INVESTIGATE DRUG DEVELOPMENT DATA IN REAL-WORLD CONTEXT.
Ideata solutions enables the integration and end-to-end analysis of internal drug development data alongside external data sources (such as PubMed, TCGA, and ChEMBL) and real-world data. Our clients are using the platform to:
- Understand patient population dynamics and drug outcomes with unprecedented granularity
- Identify promising gene and biomarker combinations for clinical trial stratification and analysis
- Demonstrate cost-effectiveness of drug therapy
- Identify molecular correlates of drug response based on internal and external screening data
BRING ALL SUBJECT MATTER EXPERTS ONTO A SINGLE, SECURE PLATFORM.

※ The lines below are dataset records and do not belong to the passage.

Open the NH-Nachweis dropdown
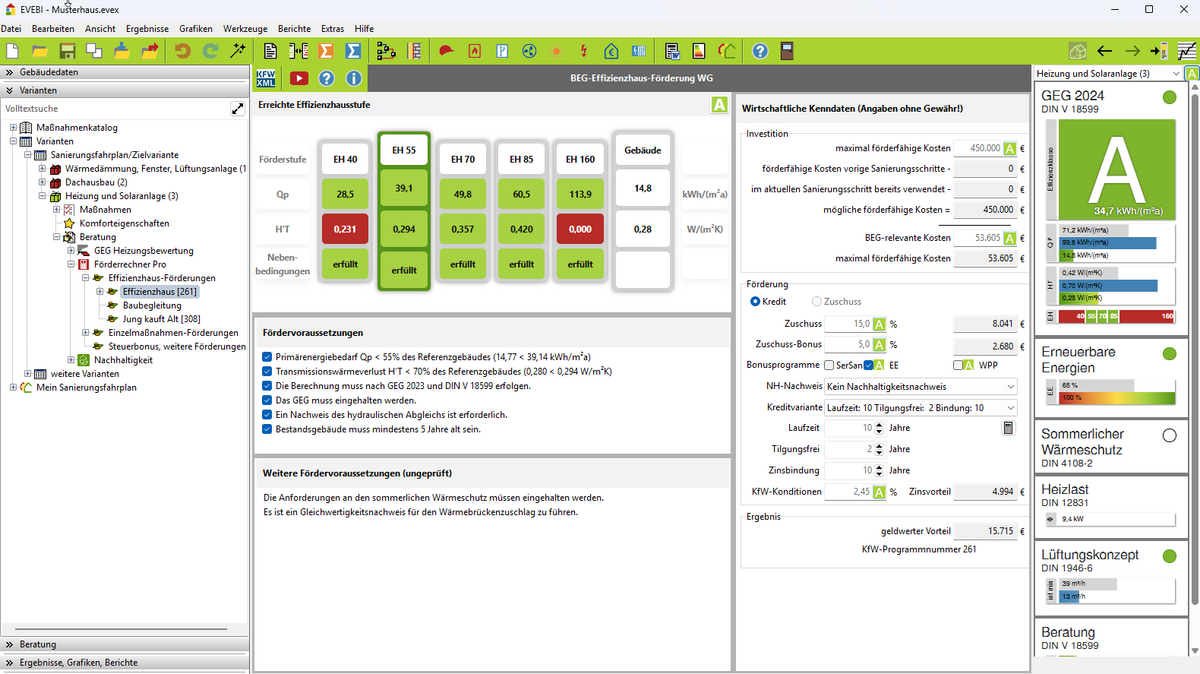The image size is (1200, 674). (x=919, y=386)
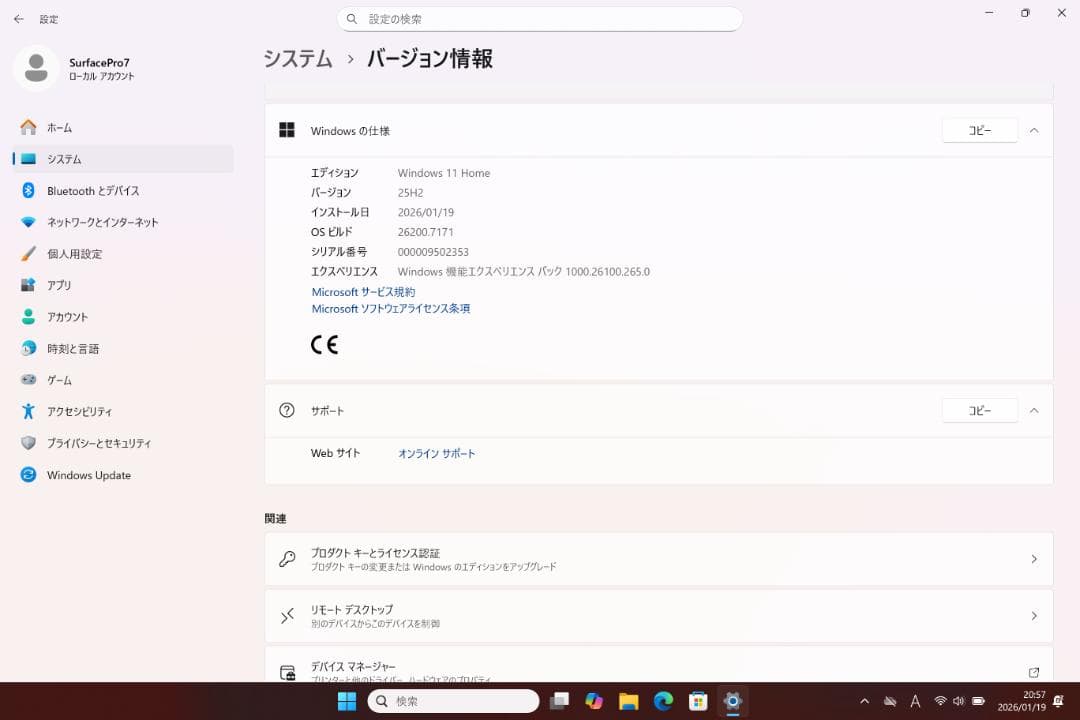Screen dimensions: 1080x720
Task: Click the 設定の検索 search field
Action: coord(540,19)
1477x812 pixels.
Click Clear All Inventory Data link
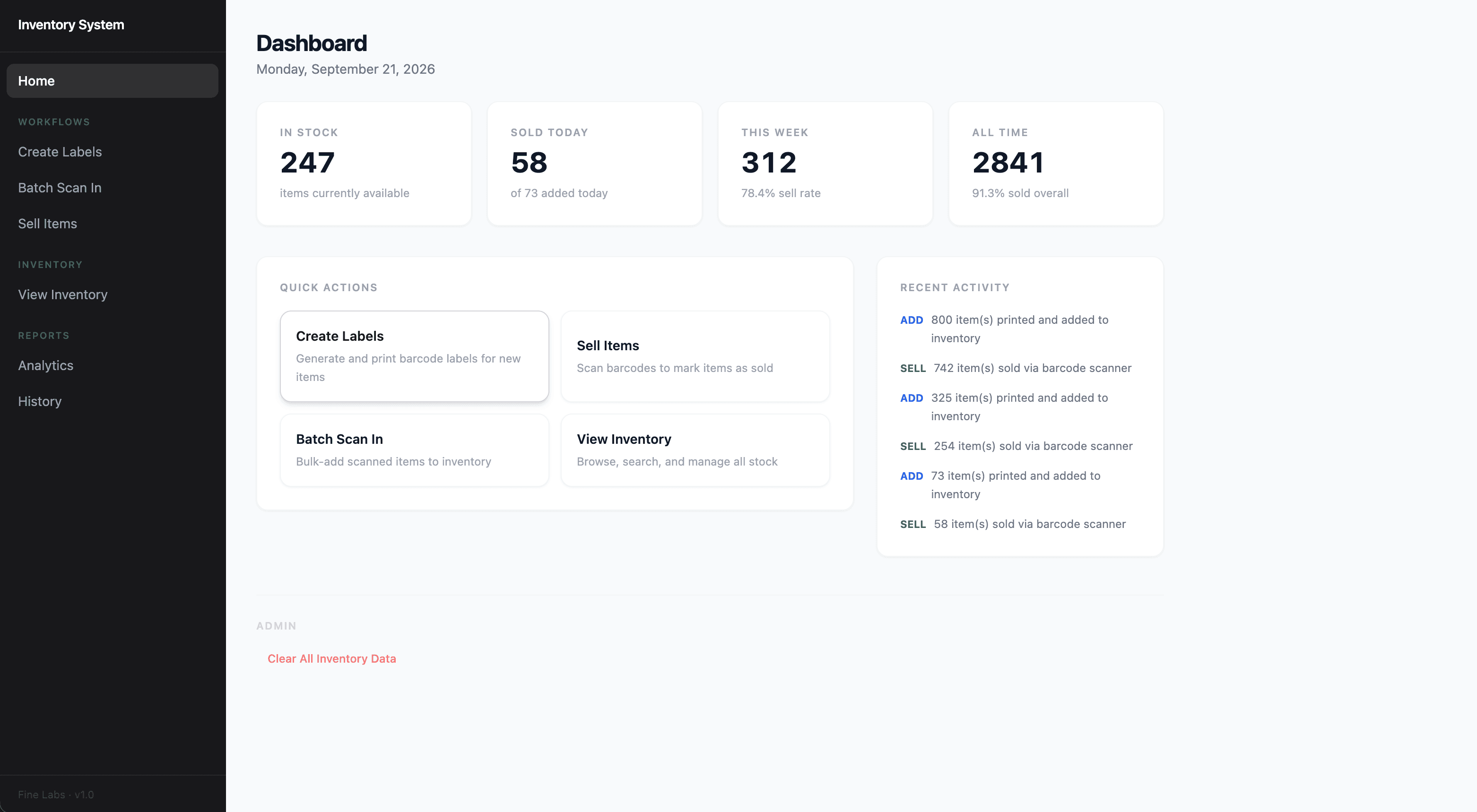pyautogui.click(x=331, y=658)
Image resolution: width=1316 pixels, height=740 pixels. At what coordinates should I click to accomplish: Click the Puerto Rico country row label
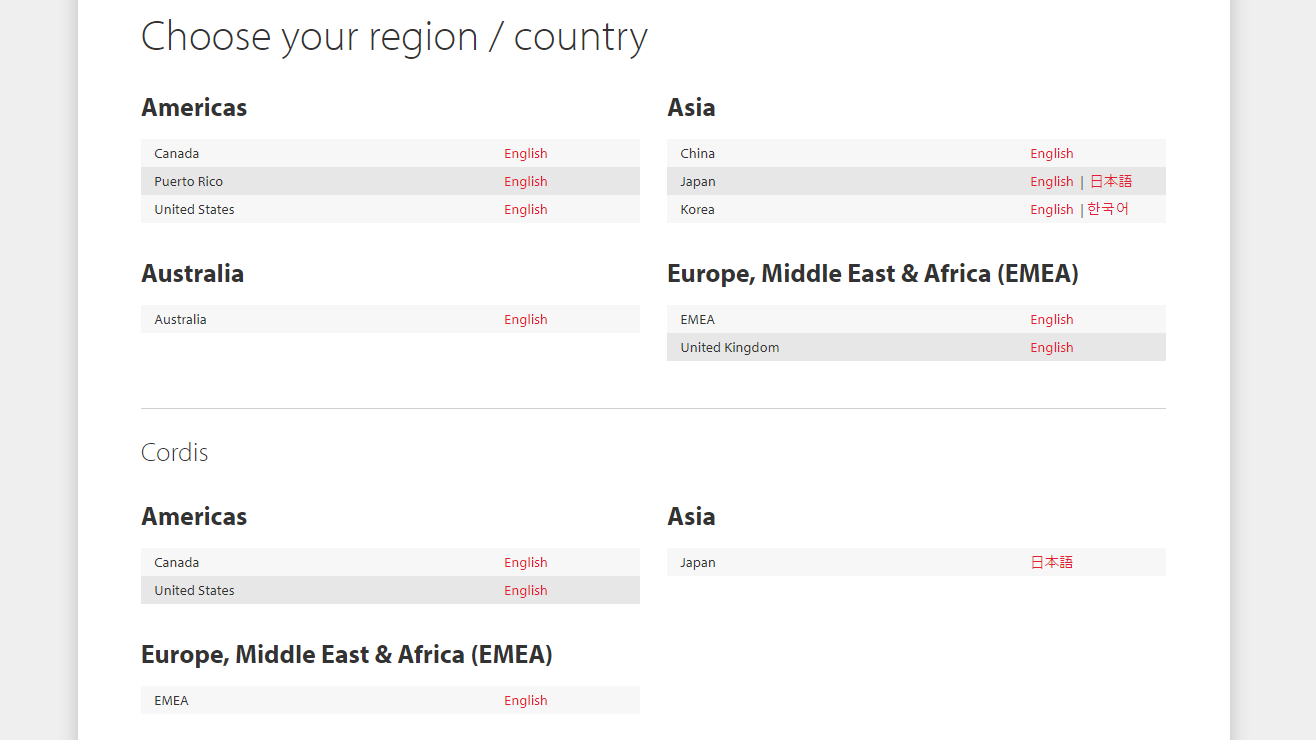pyautogui.click(x=188, y=181)
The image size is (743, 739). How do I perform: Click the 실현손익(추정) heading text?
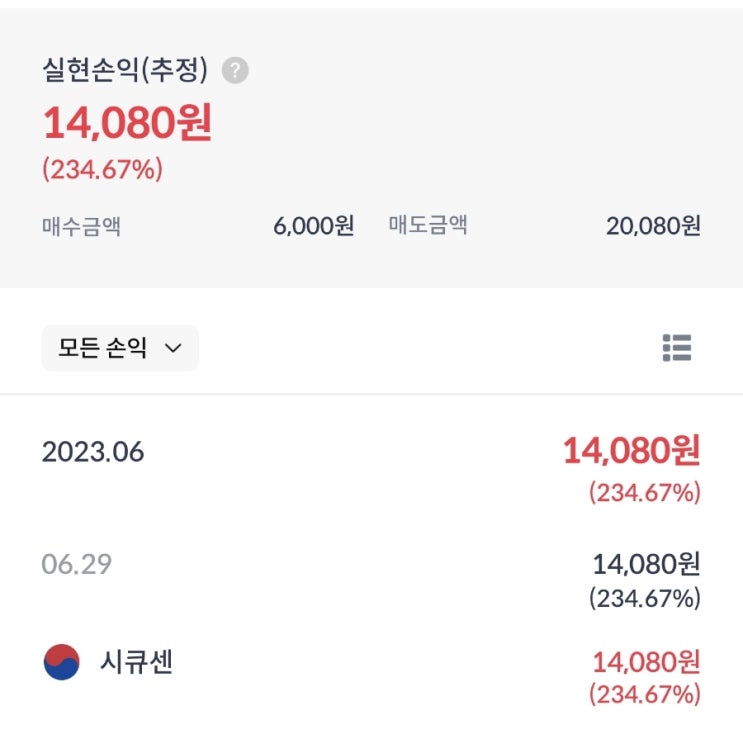(x=125, y=71)
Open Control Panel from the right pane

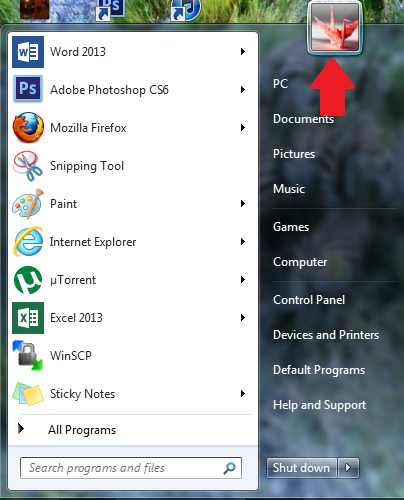point(309,300)
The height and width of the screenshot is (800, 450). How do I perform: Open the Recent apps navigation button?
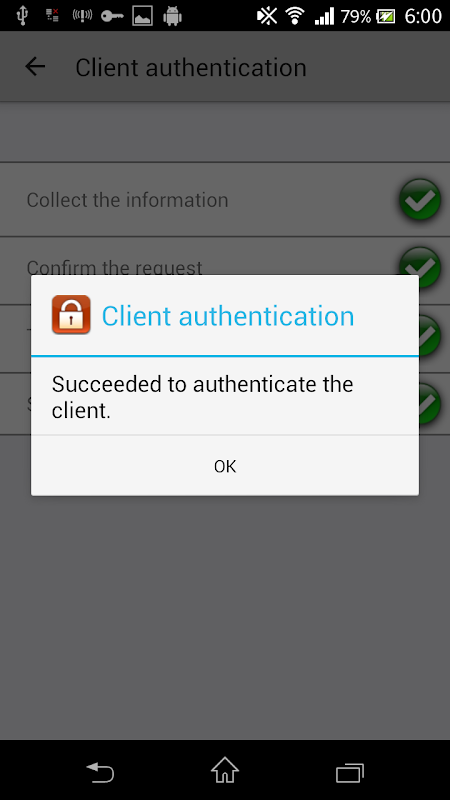pyautogui.click(x=350, y=772)
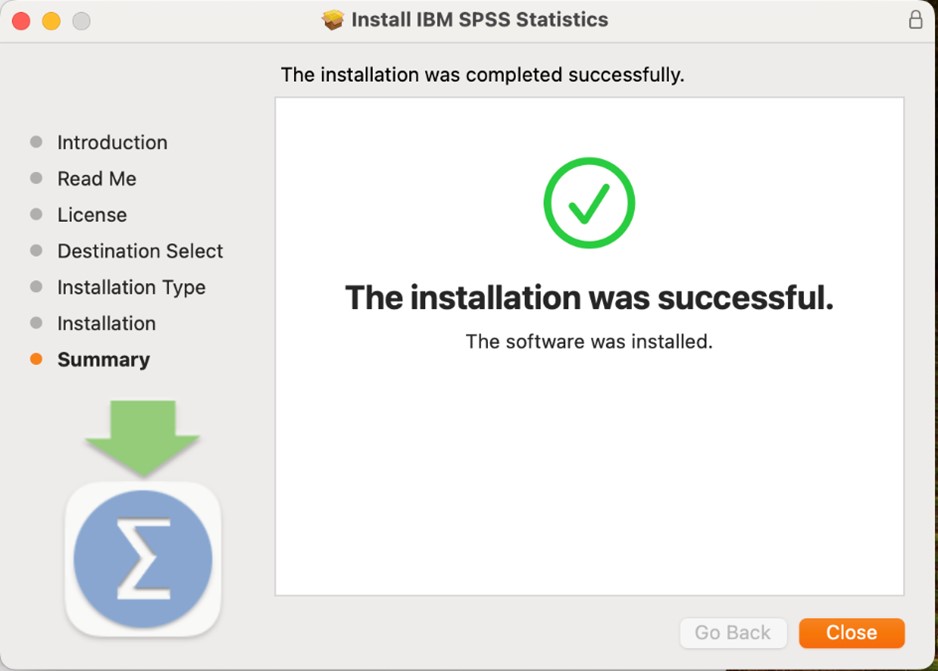This screenshot has height=671, width=938.
Task: Select the highlighted Summary step
Action: (x=103, y=360)
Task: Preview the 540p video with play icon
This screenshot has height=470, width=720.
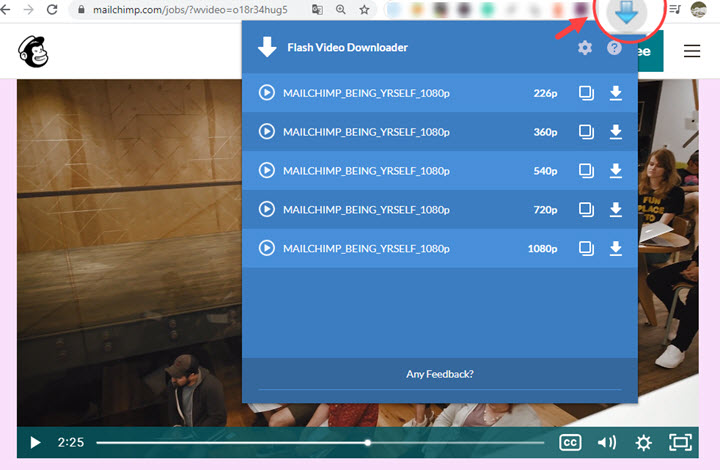Action: [266, 171]
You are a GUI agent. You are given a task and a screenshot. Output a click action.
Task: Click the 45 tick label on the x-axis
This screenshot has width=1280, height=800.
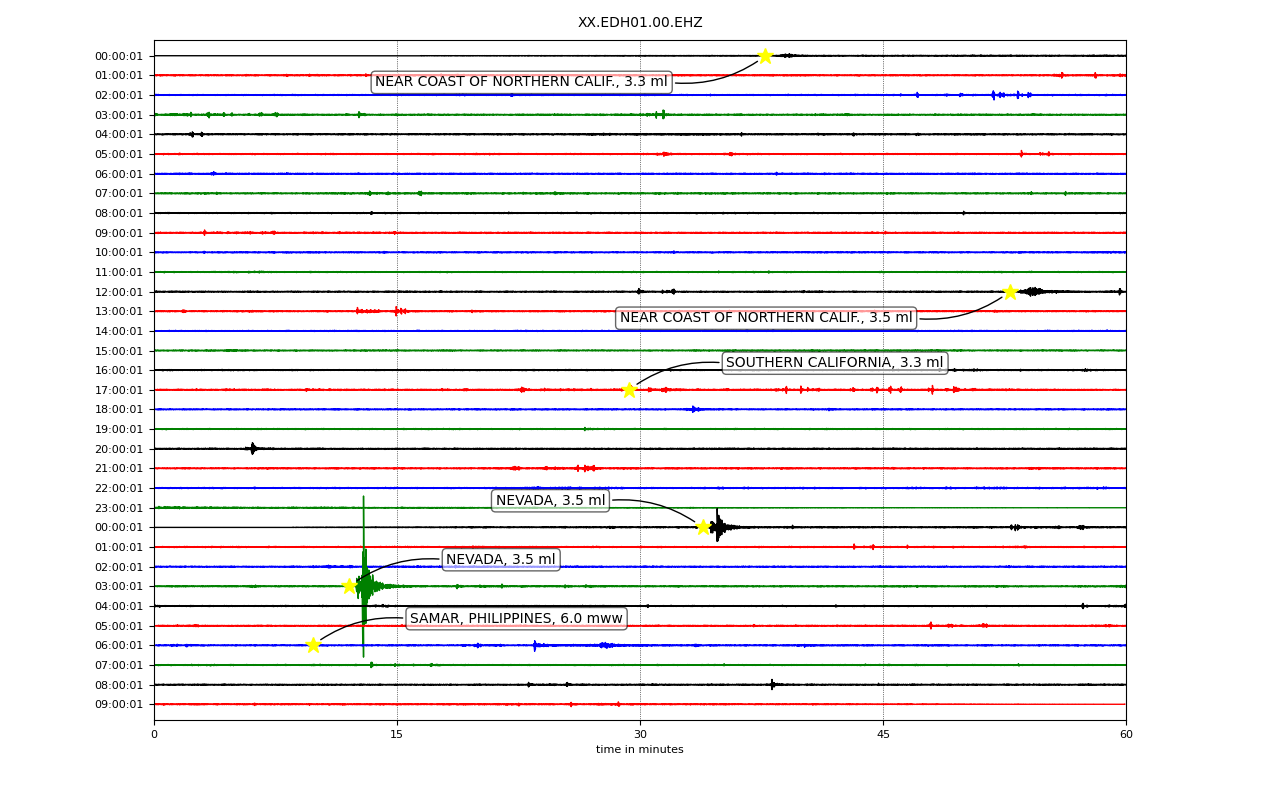click(883, 734)
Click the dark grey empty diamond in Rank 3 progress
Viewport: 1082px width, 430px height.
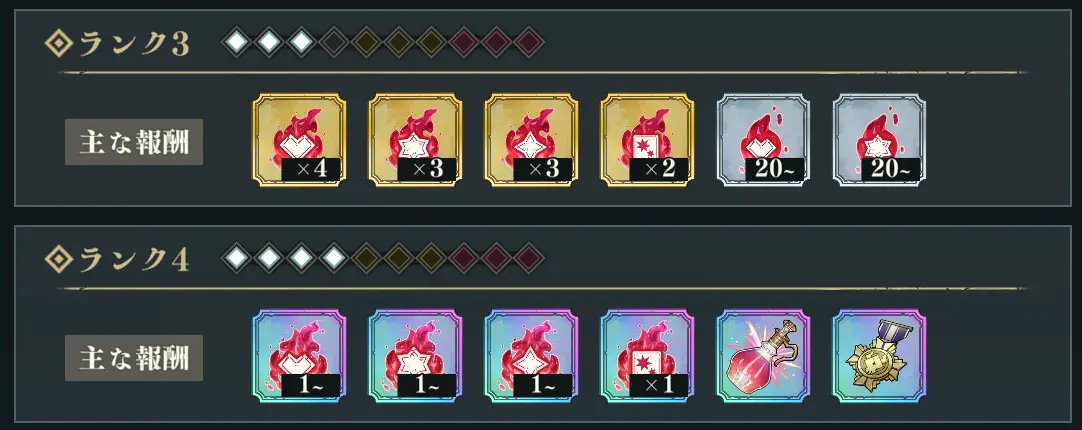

Under the hood, subject matter experts ranging from bioinformaticians to real-world evidence analysts to health economists are collaborating to:
- Analyze pre-clinical, clinical, manufacturing, sales, and marketing data in a single environment for R&D and commercial purposes
- Conduct both visual and code-based cohort analysis with complex inclusion and exclusion criteria
- Map complex treatment pathways over millions of prescription claims
- Automate the reporting of population baseline characteristics and outcome metrics
For pharma companies around the world, Ideata is improving the fidelity of drug development, from clinical trial planning, to market access, to post-market safety monitoring. With robust privacy measures baked into the platform, including full auditability of all activity, these companies are maintaining rigorous standards of patient data privacy and analytical veracity along the way.